When the model hits its max_output_tokens limit mid-generation (especially during tool_use with large parameters), the agent runtime silently proceeds with truncated output. There is no detection, no recovery, and no signal to the LLM that its output was incomplete.

This is a complementary request to #63188, which covers mode:"run" subagent sessions. This issue covers the main interactive agent session, where truncated tool_use parameters lead to silent data corruption.

Root Cause Analysis (from source code)

1. Provider maps max_tokens"length", but the agent loop never checks for it.

In pi-ai/dist/providers/amazon-bedrock.js (line 555):

case BedrockStopReason.MAX_TOKENS:
case BedrockStopReason.MODEL_CONTEXT_WINDOW_EXCEEDED:
    return "length";

In the Anthropic provider, Dr() maps "max_tokens""length".

But in pi-embedded (pi-embedded-bukGSgEe.js), grep -c length returns 0. The agent loop only handles "error", "aborted", "toolUse", and "stop". When stopReason is "length", it falls through to default behavior and is treated as a normal completion.

2. One code path overwrites the provider stop_reason entirely.

buildAssistantMessageFromResponse() (line 30117):

stopReason: content.some((part) => part.type === "toolCall") ? "toolUse" : "stop"

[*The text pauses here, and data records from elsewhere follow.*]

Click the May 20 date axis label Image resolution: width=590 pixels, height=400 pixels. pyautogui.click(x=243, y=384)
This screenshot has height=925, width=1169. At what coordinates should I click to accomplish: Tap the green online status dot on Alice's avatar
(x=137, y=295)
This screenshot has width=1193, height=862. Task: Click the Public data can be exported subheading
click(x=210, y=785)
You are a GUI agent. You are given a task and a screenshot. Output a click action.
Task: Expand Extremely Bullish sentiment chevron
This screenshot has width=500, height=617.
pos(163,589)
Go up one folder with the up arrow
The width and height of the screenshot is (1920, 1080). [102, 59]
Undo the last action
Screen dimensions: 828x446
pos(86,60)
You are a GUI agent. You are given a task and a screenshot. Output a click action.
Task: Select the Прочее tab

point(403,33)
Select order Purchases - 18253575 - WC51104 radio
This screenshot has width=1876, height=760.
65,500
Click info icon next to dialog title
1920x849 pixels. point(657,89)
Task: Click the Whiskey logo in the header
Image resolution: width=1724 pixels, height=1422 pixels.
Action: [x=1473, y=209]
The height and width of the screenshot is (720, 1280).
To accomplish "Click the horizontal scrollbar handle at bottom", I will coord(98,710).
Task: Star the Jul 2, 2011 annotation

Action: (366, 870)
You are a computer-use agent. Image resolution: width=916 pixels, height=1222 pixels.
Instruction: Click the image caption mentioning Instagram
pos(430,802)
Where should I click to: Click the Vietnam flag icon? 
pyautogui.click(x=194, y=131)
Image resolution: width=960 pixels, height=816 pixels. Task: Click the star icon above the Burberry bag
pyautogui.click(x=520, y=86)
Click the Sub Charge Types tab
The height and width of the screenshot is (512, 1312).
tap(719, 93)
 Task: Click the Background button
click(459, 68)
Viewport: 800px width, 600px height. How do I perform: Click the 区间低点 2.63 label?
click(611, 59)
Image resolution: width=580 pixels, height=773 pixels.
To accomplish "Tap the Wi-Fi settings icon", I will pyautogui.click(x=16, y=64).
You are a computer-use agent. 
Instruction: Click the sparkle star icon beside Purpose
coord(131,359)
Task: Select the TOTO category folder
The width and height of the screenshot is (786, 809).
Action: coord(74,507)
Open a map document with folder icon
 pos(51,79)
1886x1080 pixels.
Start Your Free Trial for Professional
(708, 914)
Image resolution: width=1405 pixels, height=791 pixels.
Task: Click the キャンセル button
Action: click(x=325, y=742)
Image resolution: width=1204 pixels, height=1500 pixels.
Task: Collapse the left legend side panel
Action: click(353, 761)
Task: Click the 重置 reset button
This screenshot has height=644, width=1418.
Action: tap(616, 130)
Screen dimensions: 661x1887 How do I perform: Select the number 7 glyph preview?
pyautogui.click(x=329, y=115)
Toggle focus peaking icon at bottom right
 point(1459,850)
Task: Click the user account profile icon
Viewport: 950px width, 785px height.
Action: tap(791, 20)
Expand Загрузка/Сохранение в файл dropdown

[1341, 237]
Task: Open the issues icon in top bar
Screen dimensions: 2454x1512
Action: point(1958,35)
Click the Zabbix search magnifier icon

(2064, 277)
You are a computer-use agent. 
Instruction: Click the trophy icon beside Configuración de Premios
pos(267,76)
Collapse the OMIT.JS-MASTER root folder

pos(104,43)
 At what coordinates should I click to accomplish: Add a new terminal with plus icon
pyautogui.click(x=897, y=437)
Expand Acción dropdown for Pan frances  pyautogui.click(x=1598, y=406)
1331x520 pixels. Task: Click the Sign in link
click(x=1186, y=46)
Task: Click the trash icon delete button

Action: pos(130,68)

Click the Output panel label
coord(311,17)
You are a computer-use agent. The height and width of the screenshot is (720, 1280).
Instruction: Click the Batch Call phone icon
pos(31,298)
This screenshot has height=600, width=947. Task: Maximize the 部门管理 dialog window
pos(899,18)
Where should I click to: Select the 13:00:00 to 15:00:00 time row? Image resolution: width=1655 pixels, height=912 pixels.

This derives stopReason from content type, ignoring the provider's actual stop reason. If the model was truncated mid-tool-call but the partial JSON still parsed as a toolCall content block, the stopReason is set to "toolUse" — and the tool executes with truncated parameters.

3. Empirical evidence: zero max_tokens events in session history.

Across all agent sessions on our instance (main + subagents), stopReason:"max_tokens" has never appeared. This could mean:

  • The current maxTokens setting (model.maxTokens/3 ≈ 10K for Opus 4.6) is high enough that truncation is rare
  • OR truncation IS happening but is masked by the content-type-based stopReason override (finding #2)

Problem Scenarios

Scenario A: Tool parameter truncation (most dangerous) LLM generates write(file, <8000 chars of content>). Output hits token limit mid-content. The write tool receives truncated content and writes an incomplete file. No error is raised. The LLM proceeds as if the write succeeded.

This was the root cause of a 20-hour subagent death spiral on 2026-03-31: truncated write → incomplete file → compaction reads corrupt context → empty exec loop.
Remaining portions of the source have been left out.